WORK ITEM:
Please retype, word for word, the line containing "This screenshot has height=1834, width=842." and every line after it through the end of the records, leaving out all pictures.

RECORDS FOR PROCESSING:
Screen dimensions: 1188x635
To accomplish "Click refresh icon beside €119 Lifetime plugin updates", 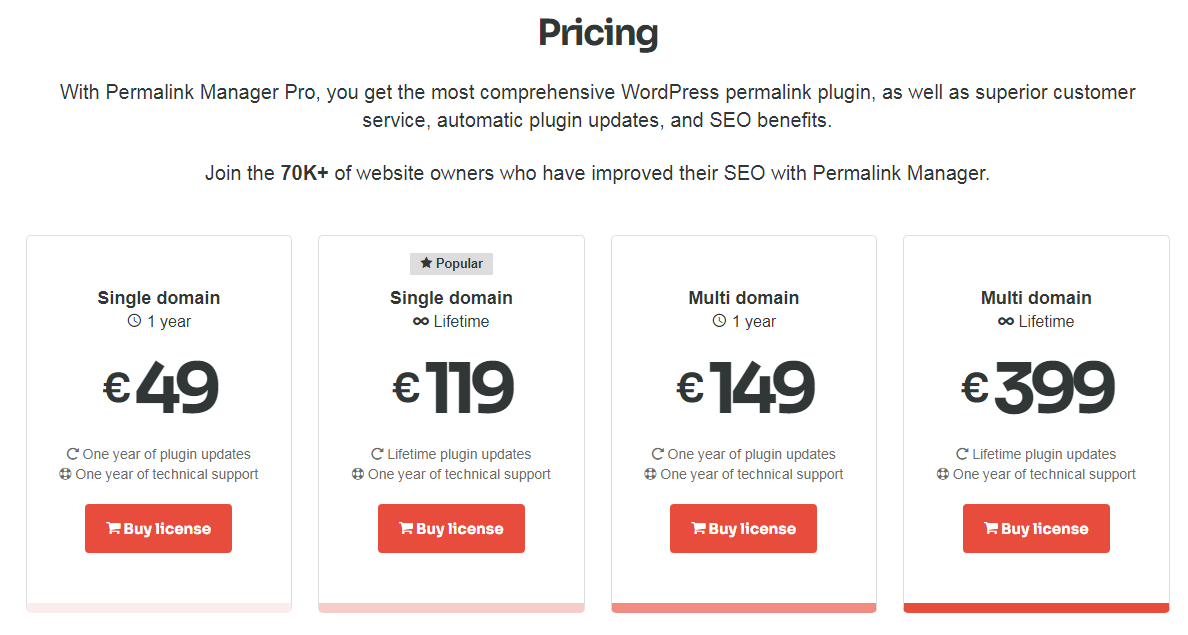I will coord(377,454).
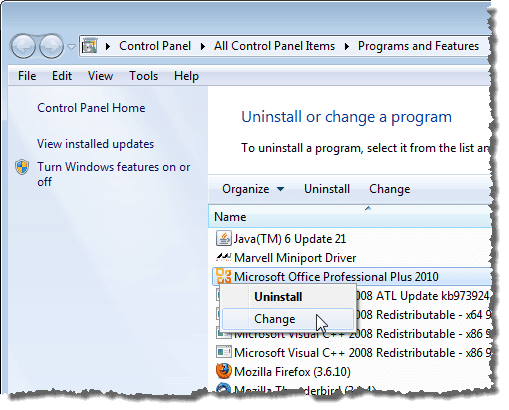Open the File menu
The height and width of the screenshot is (410, 509).
click(x=27, y=76)
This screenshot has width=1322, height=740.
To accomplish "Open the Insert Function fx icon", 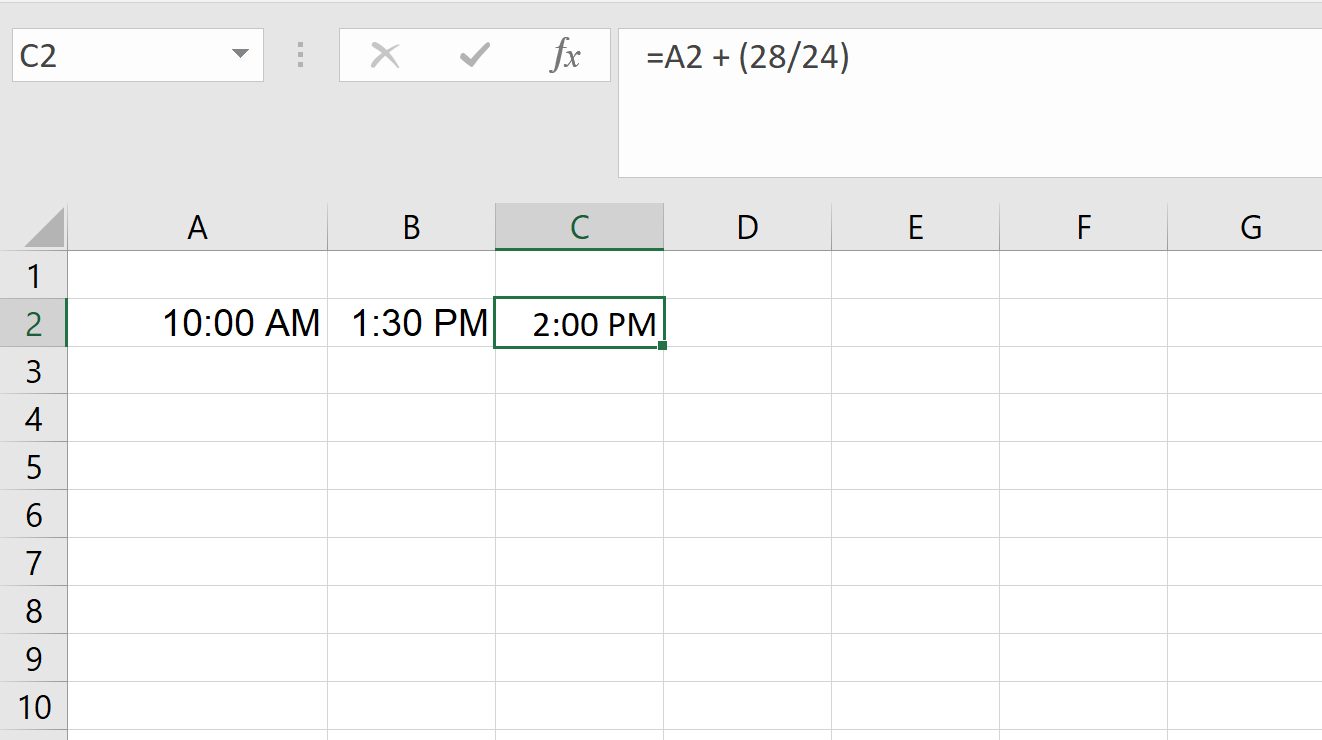I will [x=565, y=56].

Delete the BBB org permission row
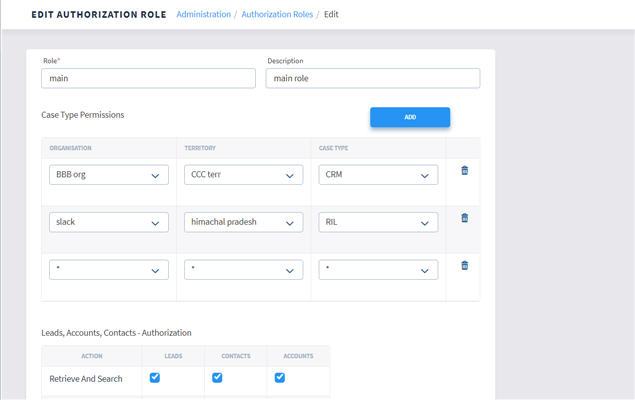click(464, 171)
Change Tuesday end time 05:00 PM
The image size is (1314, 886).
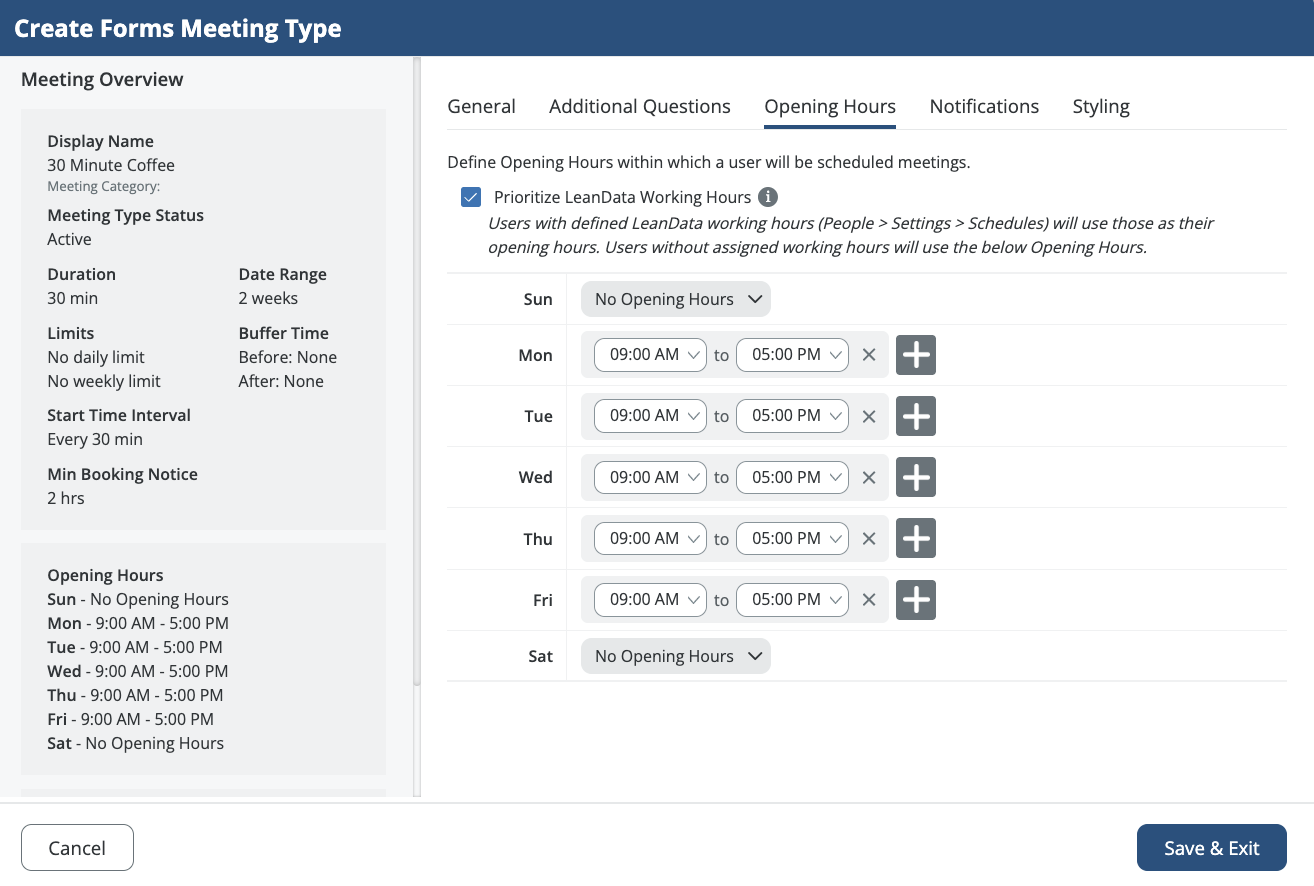[x=792, y=416]
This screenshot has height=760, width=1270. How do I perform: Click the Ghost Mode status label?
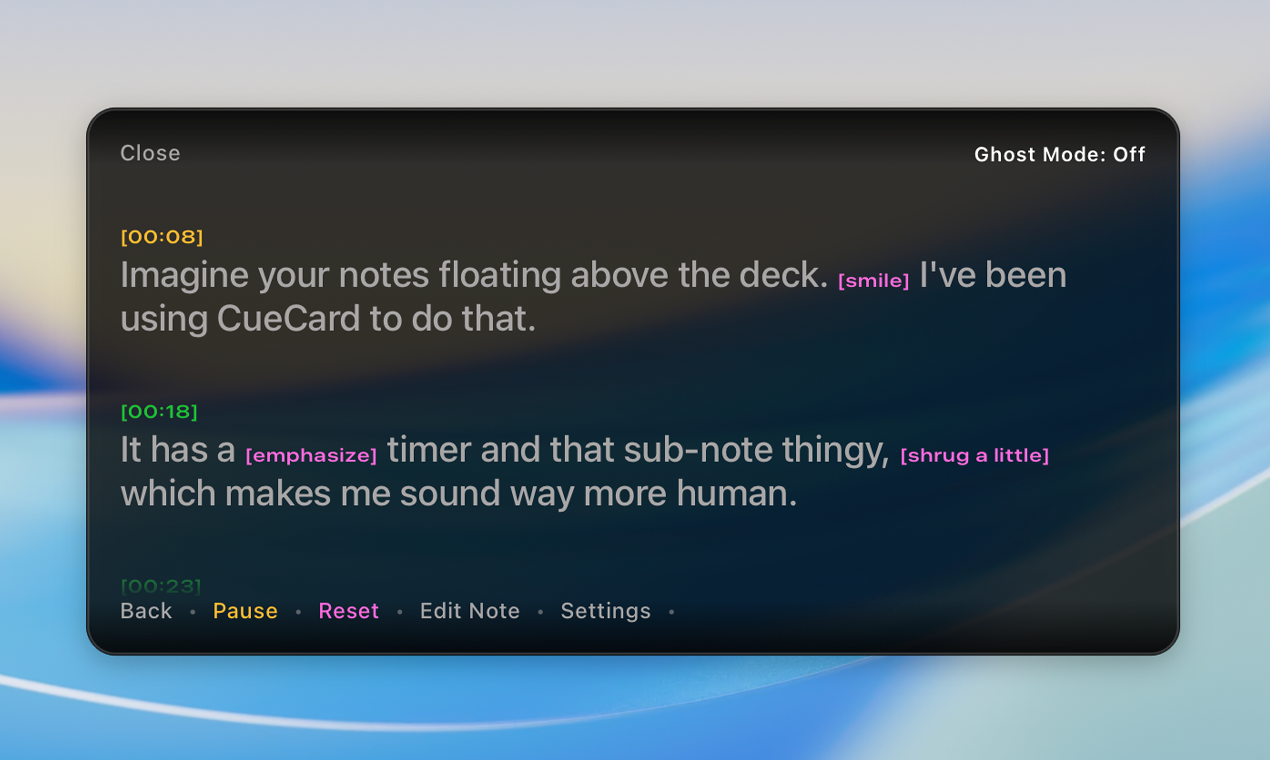1059,154
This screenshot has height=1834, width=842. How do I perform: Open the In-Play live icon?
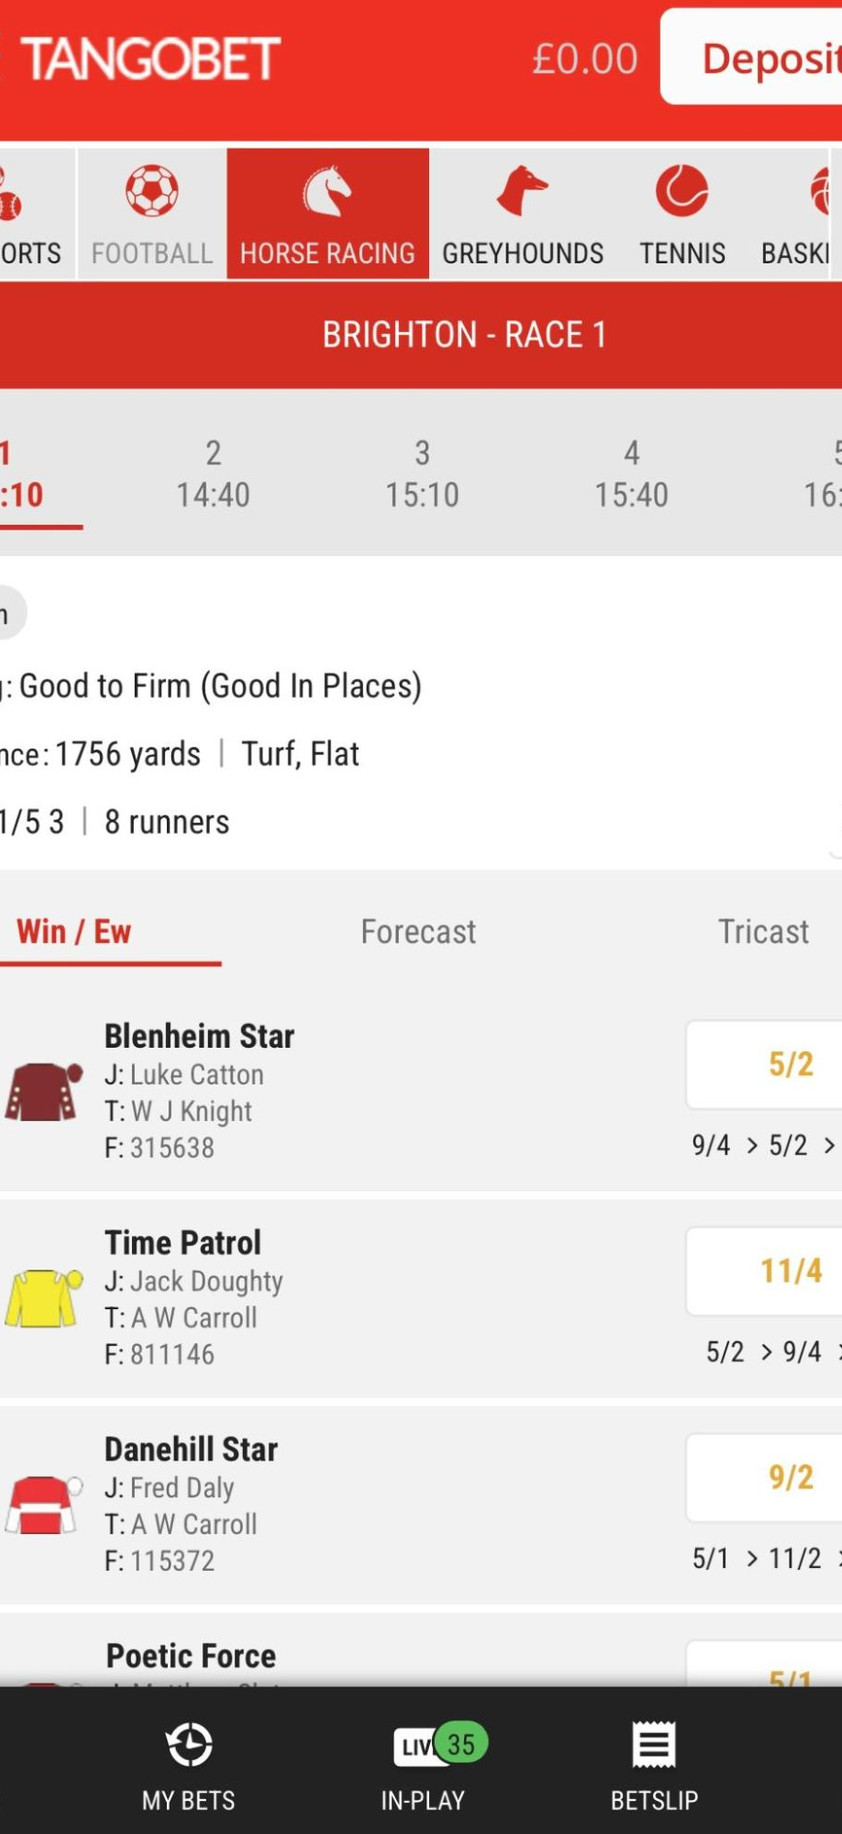coord(423,1745)
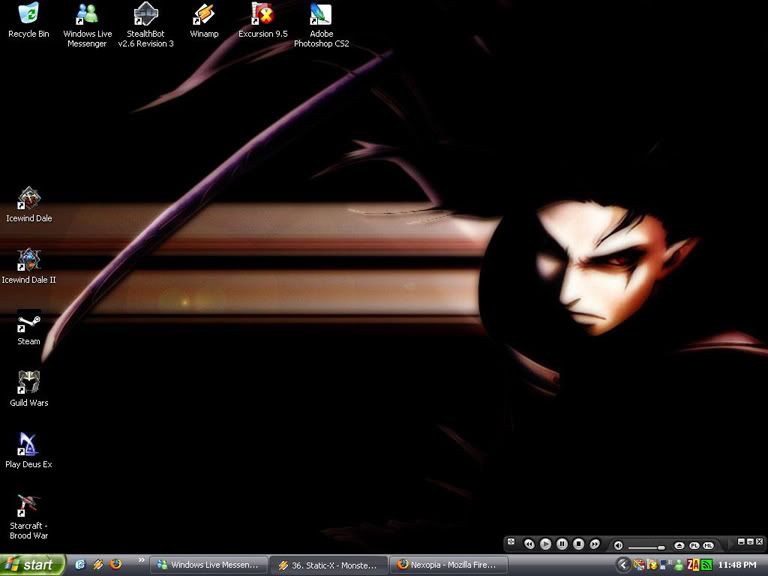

SOLUTION:
This screenshot has height=1834, width=842. How do I perform: Open the In-Play live icon?
coord(423,1745)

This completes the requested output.